Suggestions for authors:

• I strongly advise a careful reading of the text for the presence of many errors
• improve english grammar, styles and punctuation
• Three mutations in two independent patients aren’t “hot-spot” mutations, but suspect “founder” mutation of Taiwanese population. So, the authors could change the use of this term
• It is necessary the use of HGVS nomenclature for mutation in table 2 too
• If it is possible, the authors should indicate the dimension of these nine families with probands mutation carriers. Indeed, small families can  explain a reduced penetrance of mutation, rather than “de novo mutation”

Author Response

1. I strongly advise a careful reading of the text for the presence of many errors improve english grammar, styles and punctuation.

Response from authors:

Thank you for your kind suggestion. The authors are not English native users. Before submission, we have corrected the possible typing or grammar error by professional English editor in Australian (www. ScienceManager.com).

2. Three mutations in two independent patients aren’t “hot-spot” mutations, but suspect “founder” mutation of Taiwanese population. So, the authors could change the use of this term

Response from authors:

Thank you for the suggestion. We had changed the term from “ hot-spot” to suspect “founder” mutation in corresponded paragraph.
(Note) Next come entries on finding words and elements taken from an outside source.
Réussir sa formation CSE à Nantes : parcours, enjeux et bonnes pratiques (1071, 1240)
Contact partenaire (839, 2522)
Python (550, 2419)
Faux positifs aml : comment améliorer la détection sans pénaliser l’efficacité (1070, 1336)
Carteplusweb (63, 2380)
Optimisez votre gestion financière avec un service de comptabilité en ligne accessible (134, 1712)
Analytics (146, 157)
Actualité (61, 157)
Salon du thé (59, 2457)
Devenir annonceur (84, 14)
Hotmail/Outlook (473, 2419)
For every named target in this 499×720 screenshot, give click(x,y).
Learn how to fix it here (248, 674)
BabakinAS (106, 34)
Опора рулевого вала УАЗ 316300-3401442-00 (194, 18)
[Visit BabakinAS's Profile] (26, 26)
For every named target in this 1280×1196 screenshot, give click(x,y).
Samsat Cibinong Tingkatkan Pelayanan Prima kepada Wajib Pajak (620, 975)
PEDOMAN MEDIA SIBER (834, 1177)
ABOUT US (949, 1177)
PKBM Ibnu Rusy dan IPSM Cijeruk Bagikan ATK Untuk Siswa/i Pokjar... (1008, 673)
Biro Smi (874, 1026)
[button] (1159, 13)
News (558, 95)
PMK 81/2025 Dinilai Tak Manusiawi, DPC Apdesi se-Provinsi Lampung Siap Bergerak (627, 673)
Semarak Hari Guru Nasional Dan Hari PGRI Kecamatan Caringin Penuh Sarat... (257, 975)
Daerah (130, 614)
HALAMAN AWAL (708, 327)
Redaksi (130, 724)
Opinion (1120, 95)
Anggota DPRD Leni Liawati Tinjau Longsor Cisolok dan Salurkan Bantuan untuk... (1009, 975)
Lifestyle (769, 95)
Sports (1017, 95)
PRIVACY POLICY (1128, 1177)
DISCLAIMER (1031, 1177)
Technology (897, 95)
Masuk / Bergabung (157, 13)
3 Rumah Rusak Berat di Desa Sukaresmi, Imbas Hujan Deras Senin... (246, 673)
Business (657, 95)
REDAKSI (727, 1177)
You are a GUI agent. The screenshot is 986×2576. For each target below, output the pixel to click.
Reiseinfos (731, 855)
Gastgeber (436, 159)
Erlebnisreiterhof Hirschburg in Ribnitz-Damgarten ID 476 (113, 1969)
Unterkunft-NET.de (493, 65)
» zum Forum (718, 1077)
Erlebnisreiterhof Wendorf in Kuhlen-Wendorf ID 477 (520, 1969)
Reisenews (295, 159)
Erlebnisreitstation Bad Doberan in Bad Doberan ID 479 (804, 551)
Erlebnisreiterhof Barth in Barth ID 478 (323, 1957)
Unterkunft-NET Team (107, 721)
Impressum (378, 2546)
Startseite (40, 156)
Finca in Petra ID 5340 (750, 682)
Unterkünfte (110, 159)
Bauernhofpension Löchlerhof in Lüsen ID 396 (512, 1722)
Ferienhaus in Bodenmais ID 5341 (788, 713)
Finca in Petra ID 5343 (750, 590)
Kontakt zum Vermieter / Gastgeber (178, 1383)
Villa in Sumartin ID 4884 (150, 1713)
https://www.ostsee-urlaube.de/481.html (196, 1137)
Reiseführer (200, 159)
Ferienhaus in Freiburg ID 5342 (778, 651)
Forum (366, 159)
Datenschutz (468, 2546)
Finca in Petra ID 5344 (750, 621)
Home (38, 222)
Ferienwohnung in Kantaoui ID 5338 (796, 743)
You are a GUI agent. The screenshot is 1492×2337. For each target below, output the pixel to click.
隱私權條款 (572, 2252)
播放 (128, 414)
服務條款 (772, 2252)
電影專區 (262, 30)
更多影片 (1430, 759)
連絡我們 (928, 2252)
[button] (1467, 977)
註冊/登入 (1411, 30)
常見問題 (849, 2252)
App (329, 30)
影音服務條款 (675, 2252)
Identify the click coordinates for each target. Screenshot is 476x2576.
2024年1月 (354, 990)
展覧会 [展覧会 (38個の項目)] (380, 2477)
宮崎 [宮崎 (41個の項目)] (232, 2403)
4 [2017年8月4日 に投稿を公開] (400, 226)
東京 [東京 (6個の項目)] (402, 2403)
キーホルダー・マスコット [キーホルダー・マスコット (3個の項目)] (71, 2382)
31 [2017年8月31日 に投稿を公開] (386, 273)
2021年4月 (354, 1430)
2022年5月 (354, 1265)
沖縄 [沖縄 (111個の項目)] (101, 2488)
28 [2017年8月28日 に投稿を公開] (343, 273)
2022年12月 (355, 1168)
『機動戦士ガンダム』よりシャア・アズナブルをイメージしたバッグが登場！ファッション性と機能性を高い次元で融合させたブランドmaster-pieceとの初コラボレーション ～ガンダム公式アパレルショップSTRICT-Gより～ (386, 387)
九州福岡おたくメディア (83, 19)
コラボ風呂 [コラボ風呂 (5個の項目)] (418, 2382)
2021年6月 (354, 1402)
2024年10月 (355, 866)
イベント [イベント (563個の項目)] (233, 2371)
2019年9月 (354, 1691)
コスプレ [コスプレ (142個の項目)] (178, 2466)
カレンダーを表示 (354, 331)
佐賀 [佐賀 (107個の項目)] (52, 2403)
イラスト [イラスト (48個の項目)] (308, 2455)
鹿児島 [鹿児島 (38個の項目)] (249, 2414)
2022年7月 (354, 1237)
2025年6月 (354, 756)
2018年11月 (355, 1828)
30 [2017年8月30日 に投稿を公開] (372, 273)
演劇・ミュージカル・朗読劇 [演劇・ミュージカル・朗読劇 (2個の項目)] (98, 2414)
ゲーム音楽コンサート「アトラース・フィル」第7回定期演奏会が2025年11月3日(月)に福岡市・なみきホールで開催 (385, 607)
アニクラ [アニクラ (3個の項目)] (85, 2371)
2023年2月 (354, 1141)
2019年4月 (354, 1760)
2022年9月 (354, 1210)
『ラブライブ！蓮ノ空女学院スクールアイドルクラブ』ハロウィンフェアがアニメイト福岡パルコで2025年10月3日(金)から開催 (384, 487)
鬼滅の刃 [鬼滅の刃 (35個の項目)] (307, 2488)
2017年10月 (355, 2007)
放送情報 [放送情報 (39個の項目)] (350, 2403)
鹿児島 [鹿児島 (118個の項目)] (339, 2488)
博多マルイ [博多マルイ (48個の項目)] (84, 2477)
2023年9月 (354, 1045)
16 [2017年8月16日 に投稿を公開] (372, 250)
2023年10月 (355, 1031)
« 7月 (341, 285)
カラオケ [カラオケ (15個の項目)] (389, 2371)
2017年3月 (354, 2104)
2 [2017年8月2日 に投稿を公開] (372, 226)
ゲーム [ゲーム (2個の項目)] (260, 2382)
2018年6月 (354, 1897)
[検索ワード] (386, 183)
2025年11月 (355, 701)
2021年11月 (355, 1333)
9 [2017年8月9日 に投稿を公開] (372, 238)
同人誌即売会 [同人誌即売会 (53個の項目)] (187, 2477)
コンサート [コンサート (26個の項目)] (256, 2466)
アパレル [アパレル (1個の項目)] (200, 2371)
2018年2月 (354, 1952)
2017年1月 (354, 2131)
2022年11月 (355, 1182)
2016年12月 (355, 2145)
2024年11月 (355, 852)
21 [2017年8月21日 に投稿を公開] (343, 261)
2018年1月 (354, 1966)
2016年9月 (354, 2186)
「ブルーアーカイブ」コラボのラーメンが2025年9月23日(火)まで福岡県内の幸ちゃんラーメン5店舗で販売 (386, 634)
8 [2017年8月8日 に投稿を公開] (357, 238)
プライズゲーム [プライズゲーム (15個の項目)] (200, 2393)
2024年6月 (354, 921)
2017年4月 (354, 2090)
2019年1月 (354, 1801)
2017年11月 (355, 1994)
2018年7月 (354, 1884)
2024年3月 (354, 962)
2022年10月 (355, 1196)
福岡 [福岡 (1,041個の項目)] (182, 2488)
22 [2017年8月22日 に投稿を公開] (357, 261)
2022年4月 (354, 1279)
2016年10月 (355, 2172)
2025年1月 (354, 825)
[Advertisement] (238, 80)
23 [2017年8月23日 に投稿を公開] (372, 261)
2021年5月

3. It is necessary the use of HGVS nomenclature for mutation in table 2 too

Response from authors:

Yes, we have corrected the mutation in table 2 by HGVS nomenclature.

4. If it is possible, the authors should indicate the dimension of these nine families with probands mutation carriers. Indeed, small families can explain a reduced penetrance of mutation, rather than “de novo mutation”

Response from authors:

We add a supplementary figure 1 to show the respective pedigree trees including three generation of six sporadic proband’s families. The clear no cancer history was observed in proband’s parents or even grandparent’s generation. It demonstrates the possibility of de novo mutation. The description was added in discussion section in line 182-186.